People are going to say whatever they want to say. There's going to be rumors out there. I think it's just to derail me from my message. It's not going to work. —Mia Love
SALT LAKE CITY — Mia Love continues to ride the political wave she caught this spring that carried her to the Republican nomination in Utah's new 4th Congressional District.
National news programs including Today, FoxNews, MSNBC and CNN have featured the Saratoga Springs mayor. She has become the darling of the conservative blogosphere where she is seen as a rising star. She has backing from prominent Republicans including Sen. John McCain, House Speaker John Boehner, newly named vice presidential candidate Rep. Paul Ryan as well as the endorsement of Mitt Romney's wife, Ann.
There's even talk about her getting a speaking slot at the Republican National Convention this month.
But is her campaign going anywhere?
Some political observers have described it as disorganized and said new-found celebrity could be trumping her message here in Utah. The online political newsletter Utah Policy quoted an unidentified Republican strategist saying while there's a lot of motion around the campaign, there isn't a lot of progress toward upending incumbent Democratic Rep. Jim Matheson.
Love has read some of the criticism but dismisses it as political chatter.
"People are going to say whatever they want to say. There's going to be rumors out there. I think it's just to derail me from my message. It's not going to work," she said.
To promote her fiscal discipline and personal responsibility ideas, she said she needs to raise money and get her name out. And the "national stuff" is a way to do that.
"I really think we're being correctly balanced," Love said.
Love swept to the GOP nomination in surprisingly easy fashion, dispatching a pair of well-known former Utah legislators at the state Republican Party convention in April. Network news shows, political websites and bloggers quickly started calling and haven't stopped. The campaign says it turns down the vast majority of those interview requests.
Love would be the first black Republican woman in Congress if elected in November.
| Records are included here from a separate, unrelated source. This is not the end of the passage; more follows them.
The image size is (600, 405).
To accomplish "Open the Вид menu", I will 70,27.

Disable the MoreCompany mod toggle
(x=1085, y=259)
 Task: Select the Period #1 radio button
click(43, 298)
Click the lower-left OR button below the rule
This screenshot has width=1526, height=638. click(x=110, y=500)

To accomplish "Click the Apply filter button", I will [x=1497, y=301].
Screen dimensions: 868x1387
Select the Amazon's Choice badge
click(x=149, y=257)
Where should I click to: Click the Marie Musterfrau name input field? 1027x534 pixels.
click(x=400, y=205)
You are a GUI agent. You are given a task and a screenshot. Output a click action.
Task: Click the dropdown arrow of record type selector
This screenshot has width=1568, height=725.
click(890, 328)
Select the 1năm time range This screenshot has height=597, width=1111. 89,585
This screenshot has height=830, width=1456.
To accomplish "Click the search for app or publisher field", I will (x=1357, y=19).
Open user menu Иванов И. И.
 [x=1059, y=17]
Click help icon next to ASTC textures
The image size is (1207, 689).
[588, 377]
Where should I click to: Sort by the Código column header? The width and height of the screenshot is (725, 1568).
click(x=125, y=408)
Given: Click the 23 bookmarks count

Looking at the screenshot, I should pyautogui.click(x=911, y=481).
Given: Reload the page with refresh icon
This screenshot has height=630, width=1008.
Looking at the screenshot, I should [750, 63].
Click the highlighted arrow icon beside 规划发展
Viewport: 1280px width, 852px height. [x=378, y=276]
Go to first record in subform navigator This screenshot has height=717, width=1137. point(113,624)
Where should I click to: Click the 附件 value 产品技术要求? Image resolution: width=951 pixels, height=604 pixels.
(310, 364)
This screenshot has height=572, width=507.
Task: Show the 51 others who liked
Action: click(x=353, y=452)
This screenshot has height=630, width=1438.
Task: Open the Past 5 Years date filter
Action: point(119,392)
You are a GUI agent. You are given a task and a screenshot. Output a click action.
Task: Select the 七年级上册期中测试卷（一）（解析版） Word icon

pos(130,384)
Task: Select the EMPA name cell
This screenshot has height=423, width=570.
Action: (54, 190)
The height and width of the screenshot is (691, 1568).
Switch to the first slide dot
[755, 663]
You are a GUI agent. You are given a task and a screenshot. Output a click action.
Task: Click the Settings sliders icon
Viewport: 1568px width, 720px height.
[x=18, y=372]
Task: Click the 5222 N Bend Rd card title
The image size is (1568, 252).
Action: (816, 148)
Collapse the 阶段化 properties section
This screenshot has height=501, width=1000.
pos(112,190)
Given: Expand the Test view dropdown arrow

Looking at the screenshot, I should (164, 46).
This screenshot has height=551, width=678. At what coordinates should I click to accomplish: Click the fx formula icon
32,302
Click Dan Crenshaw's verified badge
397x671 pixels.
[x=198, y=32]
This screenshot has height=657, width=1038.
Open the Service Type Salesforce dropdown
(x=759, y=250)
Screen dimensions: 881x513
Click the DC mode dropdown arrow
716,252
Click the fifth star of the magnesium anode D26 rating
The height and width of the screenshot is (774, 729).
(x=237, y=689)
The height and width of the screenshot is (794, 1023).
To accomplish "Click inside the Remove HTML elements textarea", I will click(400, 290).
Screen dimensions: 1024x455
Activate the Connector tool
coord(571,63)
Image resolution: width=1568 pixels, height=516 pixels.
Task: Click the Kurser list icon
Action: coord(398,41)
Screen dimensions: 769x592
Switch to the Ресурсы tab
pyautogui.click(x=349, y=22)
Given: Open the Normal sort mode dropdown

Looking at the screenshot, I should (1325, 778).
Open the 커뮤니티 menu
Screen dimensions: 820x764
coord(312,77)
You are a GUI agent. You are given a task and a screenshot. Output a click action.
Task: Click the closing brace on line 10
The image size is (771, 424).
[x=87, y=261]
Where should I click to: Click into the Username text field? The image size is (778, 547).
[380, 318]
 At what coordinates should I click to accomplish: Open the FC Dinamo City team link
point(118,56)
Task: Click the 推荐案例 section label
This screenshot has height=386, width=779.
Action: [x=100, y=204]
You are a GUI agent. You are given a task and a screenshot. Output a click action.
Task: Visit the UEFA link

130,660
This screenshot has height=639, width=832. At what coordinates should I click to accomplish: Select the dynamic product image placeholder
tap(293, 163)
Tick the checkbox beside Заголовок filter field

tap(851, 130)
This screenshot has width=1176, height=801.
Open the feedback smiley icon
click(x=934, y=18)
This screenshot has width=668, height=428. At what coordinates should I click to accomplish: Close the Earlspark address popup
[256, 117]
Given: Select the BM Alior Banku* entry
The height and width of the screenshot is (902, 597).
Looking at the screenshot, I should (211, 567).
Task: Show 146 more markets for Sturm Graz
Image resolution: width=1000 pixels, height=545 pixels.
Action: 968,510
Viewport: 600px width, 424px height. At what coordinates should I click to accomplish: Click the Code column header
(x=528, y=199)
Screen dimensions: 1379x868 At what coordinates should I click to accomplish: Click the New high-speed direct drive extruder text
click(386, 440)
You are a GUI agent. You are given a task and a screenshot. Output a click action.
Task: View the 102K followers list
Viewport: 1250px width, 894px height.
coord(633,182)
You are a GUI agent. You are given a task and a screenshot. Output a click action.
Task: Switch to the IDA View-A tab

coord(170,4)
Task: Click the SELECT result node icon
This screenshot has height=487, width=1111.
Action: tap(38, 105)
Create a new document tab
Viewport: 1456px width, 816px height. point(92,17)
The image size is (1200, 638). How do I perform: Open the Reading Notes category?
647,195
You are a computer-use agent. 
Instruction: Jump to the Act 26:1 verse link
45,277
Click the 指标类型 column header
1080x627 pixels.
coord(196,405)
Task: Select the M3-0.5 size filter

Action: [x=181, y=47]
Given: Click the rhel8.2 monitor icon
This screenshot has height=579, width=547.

Before that could happen she would have to beat Matheson, a feat no Republican has managed in six elections. Love might be his toughest challenger yet.
The National Republican Congressional Committee has taken a keen interest in the race, committing nearly $1 million for TV ads after Labor Day. It touts Love as one its "Young Guns" and offers campaign guidance.
"This is the race I get asked about more than any other in the country," said Daniel Scarpinato, western regional NRCC spokesman.
Love described her campaign as going "really, really well" and said she couldn't be happier.
"I don't know what could be running wrong," she said. "Grassroots is running well. We were toe to toe with Matheson in raising money and I think we're going to outraise him next quarter."
Matheson pulled in $361,000 from April to June, while Love raised $355,000. The incumbent still has $1 million more in the bank than she does.
"She's doing very well with fundraising and that's going to add to her credibility as a challenger," said Brigham Young University political science professor Quin Monson.
Monson said the Love campaign displayed some disorganization early on, probably due to inexperience. The state and national parties have helped her work through some of those bumps, he said. Love has changed campaign managers several times since April. Currently it's Matt Holton, a former staffer for Utah Sen. Mike Lee.
A state GOP call center opening last month drew so many volunteers for Love that it stopped signing up people after 250. On a recent Saturday, Love said, volunteers made 5,700 calls from the center.
Love will need outside help to keep pace with Matheson's decade of experience, Monson said. Matheson, he said, is a proven commodity as a campaigner and has a knack for connecting with Utah voters.
"I think she's a formidable candidate, but I think he's a political juggernaut," Monson said.
Two recent polls show Love trailing Matheson by double digits. A Deseret News/KSL survey has Matheson leading 53 percent to 38 percent, while the House Majority PAC shows him up 51-33. The PAC aims to get Democrats elected to Congress.
Love said she is "ecstatic" about the results, saying previous candidates were not as close to Matheson as she is at the stage of the race.
"That's his ceiling. For a 12-year incumbent? If I were Jim Matheson I would be concerned that I can't hit past 51 percent after being in office for 12 years," she said.
Monson said he sees the race coming down to how the candidates try to define each other, which has already started in both camps. Matheson depicts Love as a conservative extremist. Love paints Matheson as a footman for President Barack Obama.
"We ought to expect that they'll start punching each other harder as the race tightens," Monson said.